Adam Mendelsohn will deliver the lecture, “Beyond the Battlefield: Reevaluating Jews and the Civil War,” in Room 260 of the College Union Building, located on West Lincoln Ave. The event is free and open to the public.

Mendelsohn will discuss Jewish contributions during the Civil War, including Jewish participation in the business of providing uniforms for soldiers.

Adam MendelsohnMendelsohn is an Assistant Professor of Jewish Studies and Director of the new Center for Southern Jewish History at the College of Charleston in Charleston, S.C. He is currently working on a transnational study of Jewish involvement in the second-hand clothing trade(the ‘shmatta business’) in the United States and the British Empire in the nineteenth century. His book Jews and the Civil War, co-edited with Jonathan Sarna, was published by New York University Press in 2010. He is the editor of a forthcoming special issue of American Jewish History on the same theme.
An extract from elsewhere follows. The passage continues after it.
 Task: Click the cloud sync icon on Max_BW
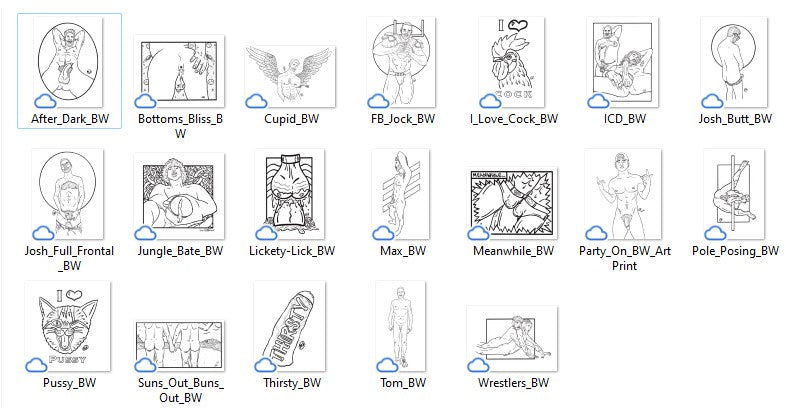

This event is part of the College’s American Civil War Sesquicentennial commemoration. The College will sponsor events and programs throughout the anniversary that runs from 2011-2015 with special focus on 2013, which marks the 150th anniversary of the enactment of the Emancipation Proclamation, the Battle of Gettysburg, and President Abraham Lincoln’s Gettysburg Address. For more information, visit www.gettysburg.edu/cw2013 and www.gettysburgcivilwar150.com.

Gettysburg College (then known as Pennsylvania College) played a vital role in the Civil War, with more than 200 alumni serving the Union or Confederacy, and the College’s Pennsylvania Hall functioning as an observation post and hospital during the Battle of Gettysburg. On Nov. 19, 1863, College students and faculty processed to hear Lincoln deliver the Gettysburg Address at the Gettysburg National Cemetery.Earlier in the year, an 1851 graduate of the College, prominent attorney David Wills, had invited Lincoln to deliver “a few appropriate remarks” at the cemetery’s dedication. Lincoln stayed with the Wills family on the square the night before delivering his famous speech.

Founded in 1832, Gettysburg College is a highly selective four-year residential college of liberal arts and sciences with a strong academic tradition. Alumni include Rhodes Scholars, a Nobel laureate, and other distinguished scholars. The college, which enrolls 2,600 undergraduate students, is located on a 200-acre campus adjacent to the Gettysburg National Military Park in Pennsylvania.